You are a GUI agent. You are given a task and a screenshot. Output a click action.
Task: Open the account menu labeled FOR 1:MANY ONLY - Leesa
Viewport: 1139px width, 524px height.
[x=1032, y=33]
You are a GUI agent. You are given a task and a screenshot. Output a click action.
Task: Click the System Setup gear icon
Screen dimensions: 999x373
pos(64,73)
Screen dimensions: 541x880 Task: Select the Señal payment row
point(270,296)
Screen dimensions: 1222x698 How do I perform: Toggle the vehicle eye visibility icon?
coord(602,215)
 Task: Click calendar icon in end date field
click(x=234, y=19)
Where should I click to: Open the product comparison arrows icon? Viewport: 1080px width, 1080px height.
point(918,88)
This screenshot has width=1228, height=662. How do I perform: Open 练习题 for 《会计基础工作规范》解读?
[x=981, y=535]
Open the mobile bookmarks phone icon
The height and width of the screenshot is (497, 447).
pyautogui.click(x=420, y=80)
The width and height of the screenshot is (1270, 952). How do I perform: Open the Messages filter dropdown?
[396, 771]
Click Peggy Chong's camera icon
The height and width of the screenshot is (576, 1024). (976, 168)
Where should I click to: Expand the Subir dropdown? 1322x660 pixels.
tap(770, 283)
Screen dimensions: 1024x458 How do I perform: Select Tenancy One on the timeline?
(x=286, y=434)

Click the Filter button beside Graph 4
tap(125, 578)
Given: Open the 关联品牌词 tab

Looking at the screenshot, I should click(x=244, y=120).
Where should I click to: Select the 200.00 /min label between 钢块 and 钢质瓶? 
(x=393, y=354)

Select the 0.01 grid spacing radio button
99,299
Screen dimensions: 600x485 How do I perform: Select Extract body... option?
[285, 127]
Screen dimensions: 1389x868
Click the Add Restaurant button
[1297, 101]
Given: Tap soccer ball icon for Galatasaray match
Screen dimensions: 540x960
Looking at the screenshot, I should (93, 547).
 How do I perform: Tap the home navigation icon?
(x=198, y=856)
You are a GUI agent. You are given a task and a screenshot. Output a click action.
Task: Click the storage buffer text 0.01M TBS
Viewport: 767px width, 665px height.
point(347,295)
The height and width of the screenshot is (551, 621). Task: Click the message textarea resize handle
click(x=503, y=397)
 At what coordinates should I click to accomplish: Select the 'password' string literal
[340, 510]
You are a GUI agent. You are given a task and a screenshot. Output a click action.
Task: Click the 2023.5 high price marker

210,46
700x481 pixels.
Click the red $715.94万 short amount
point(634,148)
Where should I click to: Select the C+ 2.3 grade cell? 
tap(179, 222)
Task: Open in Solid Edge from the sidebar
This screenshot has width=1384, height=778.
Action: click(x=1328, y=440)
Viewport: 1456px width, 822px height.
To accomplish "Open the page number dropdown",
************
## [WHAT THE EXERCISE ASKS]
Set down each record above without changing a single word.

## [EXERCISE OUTPUT]
You are a GUI agent. You are given a task and a screenshot. Output a click action.
Task: Open the account menu labeled FOR 1:MANY ONLY - Leesa
Viewport: 1139px width, 524px height.
[x=1032, y=33]
You are a GUI agent. You are given a task and a screenshot. Output a click action.
Task: Click the System Setup gear icon
Screen dimensions: 999x373
pos(64,73)
Screen dimensions: 541x880 Task: Select the Señal payment row
point(270,296)
Screen dimensions: 1222x698 How do I perform: Toggle the vehicle eye visibility icon?
coord(602,215)
 Task: Click calendar icon in end date field
click(x=234, y=19)
Where should I click to: Open the product comparison arrows icon? Viewport: 1080px width, 1080px height.
point(918,88)
This screenshot has width=1228, height=662. How do I perform: Open 练习题 for 《会计基础工作规范》解读?
[x=981, y=535]
Open the mobile bookmarks phone icon
The height and width of the screenshot is (497, 447).
pyautogui.click(x=420, y=80)
The width and height of the screenshot is (1270, 952). How do I perform: Open the Messages filter dropdown?
[396, 771]
Click Peggy Chong's camera icon
The height and width of the screenshot is (576, 1024). (976, 168)
Where should I click to: Expand the Subir dropdown? 1322x660 pixels.
tap(770, 283)
Screen dimensions: 1024x458 How do I perform: Select Tenancy One on the timeline?
(x=286, y=434)

Click the Filter button beside Graph 4
tap(125, 578)
Given: Open the 关联品牌词 tab

Looking at the screenshot, I should click(x=244, y=120).
Where should I click to: Select the 200.00 /min label between 钢块 and 钢质瓶? 
(x=393, y=354)

Select the 0.01 grid spacing radio button
99,299
Screen dimensions: 600x485 How do I perform: Select Extract body... option?
[285, 127]
Screen dimensions: 1389x868
Click the Add Restaurant button
[1297, 101]
Given: Tap soccer ball icon for Galatasaray match
Screen dimensions: 540x960
Looking at the screenshot, I should (93, 547).
 How do I perform: Tap the home navigation icon?
(x=198, y=856)
You are a GUI agent. You are given a task and a screenshot. Output a click action.
Task: Click the storage buffer text 0.01M TBS
Viewport: 767px width, 665px height.
point(347,295)
The height and width of the screenshot is (551, 621). Task: Click the message textarea resize handle
click(x=503, y=397)
 At what coordinates should I click to accomplish: Select the 'password' string literal
[340, 510]
You are a GUI agent. You are given a task and a screenshot. Output a click action.
Task: Click the 2023.5 high price marker

210,46
700x481 pixels.
Click the red $715.94万 short amount
point(634,148)
Where should I click to: Select the C+ 2.3 grade cell? 
tap(179, 222)
Task: Open in Solid Edge from the sidebar
This screenshot has width=1384, height=778.
Action: click(x=1328, y=440)
Viewport: 1456px width, 822px height.
To accomplish "Open the page number dropdown",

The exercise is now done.